**Collection entries:**
▼

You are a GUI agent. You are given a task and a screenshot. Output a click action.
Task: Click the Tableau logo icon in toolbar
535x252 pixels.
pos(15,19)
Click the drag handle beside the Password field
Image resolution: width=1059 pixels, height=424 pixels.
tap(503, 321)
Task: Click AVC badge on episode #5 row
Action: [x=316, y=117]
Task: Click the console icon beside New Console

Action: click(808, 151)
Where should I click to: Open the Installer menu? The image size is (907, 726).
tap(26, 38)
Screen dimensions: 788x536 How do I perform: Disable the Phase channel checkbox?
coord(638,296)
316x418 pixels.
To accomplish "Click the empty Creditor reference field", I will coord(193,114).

▲
▼

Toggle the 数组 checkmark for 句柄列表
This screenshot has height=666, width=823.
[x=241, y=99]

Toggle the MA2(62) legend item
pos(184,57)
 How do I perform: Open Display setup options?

▲

**INSTRUCTIONS FOR THE TASK:**
Among the records above, repeat exactly the line with "You are a GUI", the line with "Click the drag", and every line in between, and only those.

**RESPONSE AREA:**
You are a GUI agent. You are given a task and a screenshot. Output a click action.
Task: Click the Tableau logo icon in toolbar
535x252 pixels.
pos(15,19)
Click the drag handle beside the Password field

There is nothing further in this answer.